We all enjoying walking over the roofs, but Andrew and Brent's enjoyment came from reading, puzzling, and dare I say, laughing over its description.
"...consecrates the roadside vernacular of shop signs, placards and slang expressions ...blazons landscapes and gardening terminologies..."
"The installation of nine cars appears arrested in an animated sequence of explosion."
This was spectacular!
"...its plastic enclosed turrets contain skull that represent those ofer forgotten peoples who were the victims of genocide worldwide. The diamond black and white pattern referenced the Wiradjuri culture and represents the experience of cultural amnesia and hypnosis."
The kids was sooo disappointed they were not allowed to jump!
All in all, a fantastic day out.
Monday, July 12, 2010
Sunday, July 11, 2010
Season One of The Tudors chronicles the period of Henry VIII's reign in which his effectiveness as King is tested by international conflicts as well as political intrigue in his own court, while the pressure of fathering a male heir compels him to reject his wife Katherine of Aragon in favor of Anne Boleyn. He also has a string of affairs, and fathers an illegitimate son, who later dies.

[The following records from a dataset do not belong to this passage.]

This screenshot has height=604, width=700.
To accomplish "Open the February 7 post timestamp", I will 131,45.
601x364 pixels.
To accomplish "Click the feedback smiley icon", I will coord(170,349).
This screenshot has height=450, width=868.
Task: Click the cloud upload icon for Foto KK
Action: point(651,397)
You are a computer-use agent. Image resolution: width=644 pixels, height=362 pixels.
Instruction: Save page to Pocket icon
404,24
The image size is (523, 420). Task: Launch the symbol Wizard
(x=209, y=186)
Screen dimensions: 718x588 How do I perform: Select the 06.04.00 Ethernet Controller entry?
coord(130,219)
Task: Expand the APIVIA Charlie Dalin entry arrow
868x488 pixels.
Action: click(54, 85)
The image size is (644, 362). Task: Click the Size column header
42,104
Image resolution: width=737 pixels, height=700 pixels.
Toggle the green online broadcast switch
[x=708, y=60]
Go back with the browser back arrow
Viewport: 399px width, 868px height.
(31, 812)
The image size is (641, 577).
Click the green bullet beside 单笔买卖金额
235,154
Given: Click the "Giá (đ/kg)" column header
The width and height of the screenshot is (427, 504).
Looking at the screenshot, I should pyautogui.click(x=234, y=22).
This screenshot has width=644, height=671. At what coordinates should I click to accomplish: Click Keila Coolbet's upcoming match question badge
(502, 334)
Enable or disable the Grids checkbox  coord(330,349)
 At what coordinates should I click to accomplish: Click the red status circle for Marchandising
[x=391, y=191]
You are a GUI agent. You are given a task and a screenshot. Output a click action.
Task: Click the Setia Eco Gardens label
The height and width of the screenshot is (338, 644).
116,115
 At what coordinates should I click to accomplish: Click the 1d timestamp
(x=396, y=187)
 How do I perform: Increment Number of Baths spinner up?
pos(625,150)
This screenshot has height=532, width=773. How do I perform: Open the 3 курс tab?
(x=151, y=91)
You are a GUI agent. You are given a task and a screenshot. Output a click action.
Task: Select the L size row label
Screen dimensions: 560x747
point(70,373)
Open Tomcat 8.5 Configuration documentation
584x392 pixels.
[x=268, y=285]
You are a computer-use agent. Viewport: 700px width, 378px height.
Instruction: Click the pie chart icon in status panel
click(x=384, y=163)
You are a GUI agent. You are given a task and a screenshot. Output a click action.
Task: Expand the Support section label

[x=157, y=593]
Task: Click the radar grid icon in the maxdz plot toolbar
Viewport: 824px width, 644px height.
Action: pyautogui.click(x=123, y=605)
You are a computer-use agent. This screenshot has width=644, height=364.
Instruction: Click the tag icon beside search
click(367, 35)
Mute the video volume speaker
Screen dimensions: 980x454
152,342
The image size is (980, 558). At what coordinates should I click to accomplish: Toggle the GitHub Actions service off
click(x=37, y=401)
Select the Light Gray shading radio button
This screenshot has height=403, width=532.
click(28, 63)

Season Two finds Henry as the head of the Church of England, the result of his break with the Catholic Church over its refusal to grant him a divorce from Katherine. During his battle with Rome, he secretly marries a pregnant Anne. Anne's own failure to produce a son dooms her as Henry's attention shifts toward Jane Seymour.
Season Three focuses on Henry's marriages to Jane Seymour and Anne of Cleves, the birth of his son Edward VI, his ruthless suppression of the Pilgrimage of Grace, the downfall of Thomas Cromwell, and the beginnings of Henry's relationship with the "dangerous" Katherine Howard.
Season Four focuses on Henry's ill-fated marriage to Katherine Howard, his uncommonly successful final marriage with Katherine Parr, an attempted invasion of France and the question of the kingdom's leadership after Henry's death.